Career
Born as Igor Cassini Loiewski, he also worked as a publicist, ran the Celebrity Register, edited a short-lived magazine called Status, was a co-director of the fashion company House of Cassini, founded by his elder brother, Oleg Cassini, and was a television personality in the 1950s and 1960s.
Cassini's first attention at a national level was achieved in the Summer of 1939 when, as a result of a column he wrote that upset members of Virginia high society, he was kidnapped, tarred and feathered by a trio of locals near Warrenton, Virginia. Cassini himself later reflected, "From an obscure junior society columnist always worried as to how I would ever find enough material to fill the space I was grudgingly given, I became national news overnight."

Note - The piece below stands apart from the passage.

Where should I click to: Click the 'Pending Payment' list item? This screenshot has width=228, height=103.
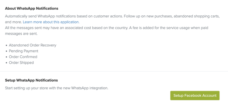tap(24, 51)
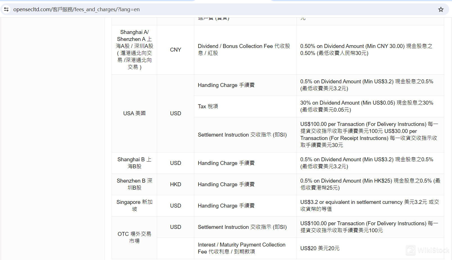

Cassini's height of influence was in the 1950s, when the Hearst chain claimed 20,000,000 readership for papers that carried his column. He coined the term "Jet set" to described the global movements of what had been "café society" — those who entertained at restaurants and night clubs and hobnobbed with the stars of the entertainment industry. His pen name evoked the fictional quintessential New Yorker, "Diedrich Knickerbocker", who was created by Washington Irving. The term "café society" had been invented by Maury Paul, Cassini's predecessor as "Cholly Knickerbocker" at the New York Journal American.
Later in his career, Igor, who was known as "Ghighi", hired a young assistant from Texas named Liz Smith. He also was the host of The Igor Cassini Show, an interview program that aired on the DuMont Television Network from October 25, 1953 to February 28, 1954, as well as another television program, Igor Cassini's Million Dollar Showcase.
His autobiography, co-written with Jeanne Molli, I'd Do It All Over Again: The Life and Times of Igor Cassini, appeared in 1977 (ISBN 0-399-11553-6).